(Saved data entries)
---------------
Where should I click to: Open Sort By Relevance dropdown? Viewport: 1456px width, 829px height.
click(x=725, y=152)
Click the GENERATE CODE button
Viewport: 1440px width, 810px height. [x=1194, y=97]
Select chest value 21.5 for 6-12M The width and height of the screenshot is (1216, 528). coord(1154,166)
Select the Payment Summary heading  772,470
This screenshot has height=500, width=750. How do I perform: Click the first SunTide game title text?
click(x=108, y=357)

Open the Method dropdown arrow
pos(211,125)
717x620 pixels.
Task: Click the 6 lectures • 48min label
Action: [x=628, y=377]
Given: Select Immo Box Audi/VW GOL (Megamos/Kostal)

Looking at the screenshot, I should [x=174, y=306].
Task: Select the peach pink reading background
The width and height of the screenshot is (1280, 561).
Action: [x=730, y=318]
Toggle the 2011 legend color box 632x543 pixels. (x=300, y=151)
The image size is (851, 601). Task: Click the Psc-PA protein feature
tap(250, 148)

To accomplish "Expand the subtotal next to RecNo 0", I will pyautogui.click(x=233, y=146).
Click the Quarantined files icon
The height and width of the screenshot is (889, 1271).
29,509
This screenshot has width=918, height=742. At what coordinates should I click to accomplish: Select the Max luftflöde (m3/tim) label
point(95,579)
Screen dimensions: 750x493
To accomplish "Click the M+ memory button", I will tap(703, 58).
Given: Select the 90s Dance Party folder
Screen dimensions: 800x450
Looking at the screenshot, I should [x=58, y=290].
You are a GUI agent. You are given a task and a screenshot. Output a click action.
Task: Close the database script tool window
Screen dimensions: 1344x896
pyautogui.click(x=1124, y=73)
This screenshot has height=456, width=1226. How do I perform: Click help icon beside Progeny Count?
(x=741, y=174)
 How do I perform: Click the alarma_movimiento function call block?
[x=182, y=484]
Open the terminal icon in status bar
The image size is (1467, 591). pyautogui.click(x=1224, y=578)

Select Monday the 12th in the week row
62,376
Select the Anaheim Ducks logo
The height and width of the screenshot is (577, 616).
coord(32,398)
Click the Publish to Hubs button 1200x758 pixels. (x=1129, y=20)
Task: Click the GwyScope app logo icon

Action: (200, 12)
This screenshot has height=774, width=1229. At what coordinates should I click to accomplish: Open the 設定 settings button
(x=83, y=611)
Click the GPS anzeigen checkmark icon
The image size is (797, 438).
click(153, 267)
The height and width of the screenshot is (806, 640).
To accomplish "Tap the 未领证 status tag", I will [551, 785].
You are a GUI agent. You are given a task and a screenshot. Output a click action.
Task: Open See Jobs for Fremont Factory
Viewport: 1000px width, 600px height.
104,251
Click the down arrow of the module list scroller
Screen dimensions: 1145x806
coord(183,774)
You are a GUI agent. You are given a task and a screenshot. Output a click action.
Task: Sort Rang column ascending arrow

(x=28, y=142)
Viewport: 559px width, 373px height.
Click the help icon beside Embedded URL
---------------
● What is expected
Please set down again, word for word, only the lines from the start of the entries through the line with "Select the Payment", both ends included.

● Result of this exercise
Where should I click to: Open Sort By Relevance dropdown? Viewport: 1456px width, 829px height.
click(x=725, y=152)
Click the GENERATE CODE button
Viewport: 1440px width, 810px height. [x=1194, y=97]
Select chest value 21.5 for 6-12M The width and height of the screenshot is (1216, 528). coord(1154,166)
Select the Payment Summary heading  772,470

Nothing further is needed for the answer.